In June 1969 I wore red robes to receive my Ph.D. degree. I felt lonely that day and would have been happy had my parents witnessed my achievement. I had the satisfaction that my friend and research collaborator Edmond Schonberg also received his Ph.D. degree that day. I do not have many photographs of my Chicago days. But my picture with Edmond Schonberg - with both of us in red robes, hoods and mortarboards - I have treasured. I have kept it as a reminder of my Chicago days. On July 20, 1969, with my friend Ross Amman and his wife I saw the live telecast of the momentous event of the moon landing by Neil Armstrong and Buzz Aldrin.

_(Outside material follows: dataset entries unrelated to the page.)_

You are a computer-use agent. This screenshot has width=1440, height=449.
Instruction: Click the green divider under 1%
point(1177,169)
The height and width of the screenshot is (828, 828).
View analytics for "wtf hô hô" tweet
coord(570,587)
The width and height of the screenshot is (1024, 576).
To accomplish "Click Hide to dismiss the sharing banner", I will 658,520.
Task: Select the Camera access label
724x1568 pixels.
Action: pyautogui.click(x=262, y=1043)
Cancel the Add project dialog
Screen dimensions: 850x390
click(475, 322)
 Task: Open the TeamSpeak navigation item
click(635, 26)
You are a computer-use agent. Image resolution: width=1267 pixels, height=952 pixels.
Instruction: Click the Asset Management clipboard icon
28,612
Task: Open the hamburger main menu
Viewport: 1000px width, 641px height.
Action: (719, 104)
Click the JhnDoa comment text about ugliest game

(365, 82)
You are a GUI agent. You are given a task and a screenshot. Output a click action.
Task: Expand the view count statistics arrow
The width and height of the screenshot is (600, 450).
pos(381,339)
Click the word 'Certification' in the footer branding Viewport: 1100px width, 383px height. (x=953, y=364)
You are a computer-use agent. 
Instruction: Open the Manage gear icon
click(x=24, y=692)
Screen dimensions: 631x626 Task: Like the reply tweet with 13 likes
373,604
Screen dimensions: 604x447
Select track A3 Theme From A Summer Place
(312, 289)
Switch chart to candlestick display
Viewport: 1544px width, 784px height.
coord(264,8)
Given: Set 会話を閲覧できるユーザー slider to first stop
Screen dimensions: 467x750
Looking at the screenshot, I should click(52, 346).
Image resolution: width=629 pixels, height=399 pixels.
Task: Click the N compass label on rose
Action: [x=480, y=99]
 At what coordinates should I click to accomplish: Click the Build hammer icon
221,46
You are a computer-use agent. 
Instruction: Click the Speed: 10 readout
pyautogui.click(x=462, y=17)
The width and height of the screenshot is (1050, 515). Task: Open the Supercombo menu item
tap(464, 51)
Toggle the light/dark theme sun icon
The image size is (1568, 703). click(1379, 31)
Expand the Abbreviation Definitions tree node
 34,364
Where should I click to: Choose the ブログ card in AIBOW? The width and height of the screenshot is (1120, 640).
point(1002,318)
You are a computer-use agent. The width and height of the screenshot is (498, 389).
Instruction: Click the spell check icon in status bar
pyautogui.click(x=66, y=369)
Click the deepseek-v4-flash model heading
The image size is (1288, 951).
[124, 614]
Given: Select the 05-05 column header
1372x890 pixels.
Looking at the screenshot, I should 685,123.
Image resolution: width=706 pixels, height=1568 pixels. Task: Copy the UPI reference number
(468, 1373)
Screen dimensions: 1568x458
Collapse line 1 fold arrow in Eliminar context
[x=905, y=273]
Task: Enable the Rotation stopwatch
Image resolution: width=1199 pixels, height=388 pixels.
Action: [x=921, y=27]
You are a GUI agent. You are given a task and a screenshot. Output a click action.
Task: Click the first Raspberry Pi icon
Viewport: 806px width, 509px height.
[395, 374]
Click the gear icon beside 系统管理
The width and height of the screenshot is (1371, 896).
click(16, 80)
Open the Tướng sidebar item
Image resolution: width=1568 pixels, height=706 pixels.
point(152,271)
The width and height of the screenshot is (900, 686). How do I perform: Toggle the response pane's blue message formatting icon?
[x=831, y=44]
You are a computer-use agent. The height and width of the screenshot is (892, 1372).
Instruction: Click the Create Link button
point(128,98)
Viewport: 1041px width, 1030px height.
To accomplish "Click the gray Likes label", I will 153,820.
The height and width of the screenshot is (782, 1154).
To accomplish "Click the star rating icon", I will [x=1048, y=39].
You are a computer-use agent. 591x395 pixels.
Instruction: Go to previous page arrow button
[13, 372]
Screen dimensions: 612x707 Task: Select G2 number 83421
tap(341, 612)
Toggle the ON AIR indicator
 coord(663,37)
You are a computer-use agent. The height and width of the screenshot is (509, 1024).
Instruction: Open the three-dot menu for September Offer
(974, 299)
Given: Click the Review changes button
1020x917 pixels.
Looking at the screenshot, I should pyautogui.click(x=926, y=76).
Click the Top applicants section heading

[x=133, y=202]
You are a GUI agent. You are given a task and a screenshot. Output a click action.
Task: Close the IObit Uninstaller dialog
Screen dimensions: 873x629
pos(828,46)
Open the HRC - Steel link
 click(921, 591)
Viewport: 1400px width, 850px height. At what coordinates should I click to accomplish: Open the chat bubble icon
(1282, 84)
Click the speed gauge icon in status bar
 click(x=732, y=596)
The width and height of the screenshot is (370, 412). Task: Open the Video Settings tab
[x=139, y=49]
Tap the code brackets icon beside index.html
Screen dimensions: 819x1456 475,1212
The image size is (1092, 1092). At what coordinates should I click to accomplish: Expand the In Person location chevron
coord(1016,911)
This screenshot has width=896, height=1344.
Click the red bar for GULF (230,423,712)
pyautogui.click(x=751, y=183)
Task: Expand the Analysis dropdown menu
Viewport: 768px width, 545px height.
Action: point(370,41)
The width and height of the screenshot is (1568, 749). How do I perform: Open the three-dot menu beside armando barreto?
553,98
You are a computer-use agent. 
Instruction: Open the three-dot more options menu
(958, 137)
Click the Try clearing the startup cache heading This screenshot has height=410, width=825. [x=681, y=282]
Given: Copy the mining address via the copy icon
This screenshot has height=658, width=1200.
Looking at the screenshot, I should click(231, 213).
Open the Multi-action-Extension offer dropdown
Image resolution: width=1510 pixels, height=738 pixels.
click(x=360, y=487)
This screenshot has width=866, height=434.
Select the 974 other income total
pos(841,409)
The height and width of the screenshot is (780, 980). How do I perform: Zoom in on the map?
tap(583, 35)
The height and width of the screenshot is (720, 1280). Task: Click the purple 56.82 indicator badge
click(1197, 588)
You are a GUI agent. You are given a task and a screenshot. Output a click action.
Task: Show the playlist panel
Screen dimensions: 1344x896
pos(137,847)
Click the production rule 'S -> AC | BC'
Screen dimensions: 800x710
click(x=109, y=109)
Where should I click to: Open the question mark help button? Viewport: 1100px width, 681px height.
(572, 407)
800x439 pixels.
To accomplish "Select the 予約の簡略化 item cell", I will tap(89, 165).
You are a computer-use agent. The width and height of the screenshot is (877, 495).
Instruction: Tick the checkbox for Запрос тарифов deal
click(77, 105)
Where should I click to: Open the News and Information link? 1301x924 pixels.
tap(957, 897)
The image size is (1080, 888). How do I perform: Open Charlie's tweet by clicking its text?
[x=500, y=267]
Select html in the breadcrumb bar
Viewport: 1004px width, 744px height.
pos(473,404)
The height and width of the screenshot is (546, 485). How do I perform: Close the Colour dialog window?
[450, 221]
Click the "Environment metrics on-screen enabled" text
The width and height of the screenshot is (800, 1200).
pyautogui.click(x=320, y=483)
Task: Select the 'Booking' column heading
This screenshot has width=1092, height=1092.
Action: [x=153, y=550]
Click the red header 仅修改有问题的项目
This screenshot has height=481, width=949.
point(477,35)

Before the summer was over I received communication from Professor Miyazawa that I could spend a year as a visiting scientist in the University of Tokyo. A monthly stipend of 72000 yen and my to and fro travel expenses would be paid by the JSPS and furnished accommodation would be given to me by the University of Tokyo. At the exchange rates prevailing then this stipend was equal to US $200 per month. I have never cared for money as long as I could manage my life with it. Moreover, I now had some savings from the higher stipend I had received for nine months from the High Energy Physics group. Pitaji advised me to go to St Louis instead of Tokyo. I have always moved my life by what my heart desired and not by rational wisdom. I decided to go to Japan. I received a communication of displeasure from the Chairman of the Department of Physics, Washington University, St. Louis, for I had dishonoured my contract.
Two days before I left Chicago for Tokyo Shachindra reached Chicago to join Northwestern University. I introduced him to Milton and his wife Suzanne. I passed on to him some 30 odd white un-ironed shirts and the warm jacket I had already used for five years in the Chicago winter. I felt happy that I was leaving the US for good. I had spent exactly five years in Chicago on the day I took my flight for Tokyo.